Favoring Composition over Inheritance

January 18, 2011 Composition over Inheritance

You may have heard the expression before "Favor Composition over Inheritance", but do you know what it means and how to apply it? Lets take this code for example:

abstract class Car { public Color Color { get; protected set; } public Engine Engine { get; protected set; } } class ElectricCar : Car { public ElectricCar() { this.Color = Color.Blue; this.Engine = new ElectricEngine(); } } class SportsCar : Car { public SportsCar() { this.Color = Color.Red; this.Engine = new V8Engine(); } } class Truck : Car { public Truck() { this.Color = Color.White; this.Engine = new DieselEngine(); } }

In this contrived example, we've defined three types of cars. Each instance of each of the cars will always have the same color and same engine. What happens when we need a 4th type? We have to define another class.
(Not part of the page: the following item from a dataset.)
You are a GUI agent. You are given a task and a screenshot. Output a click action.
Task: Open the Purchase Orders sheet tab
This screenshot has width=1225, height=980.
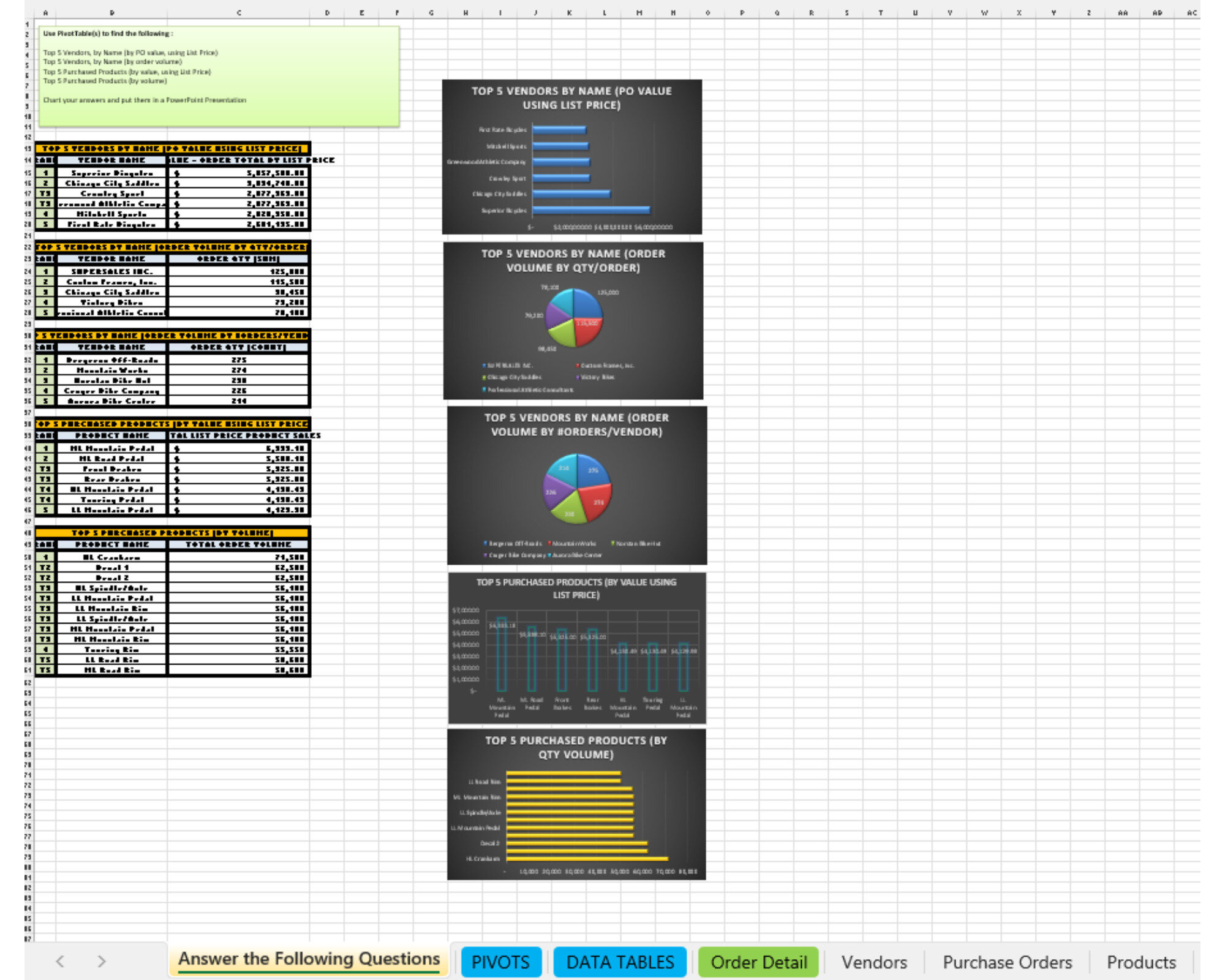pyautogui.click(x=1007, y=962)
By refactoring this code, we can compose a car type by giving it a color and an engine:

class Car { public Color Color { get; private set; } public Engine Engine { get; private set; } public Car(Color color, Engine engine) { this.Color = color; this.Engine = engine; } } Car electricCar = new Car(Color.Blue, new ElectricEngine()); Car sportsCar = new Car(Color.Red, new V8Engine()); Car truck = new Car(Color.White, new DieselEngine()); Car familyCar = new Car(Color.Black, new V4Engine());

Now we can compose many car types, with any combination of colors and engines and we've only defined one class.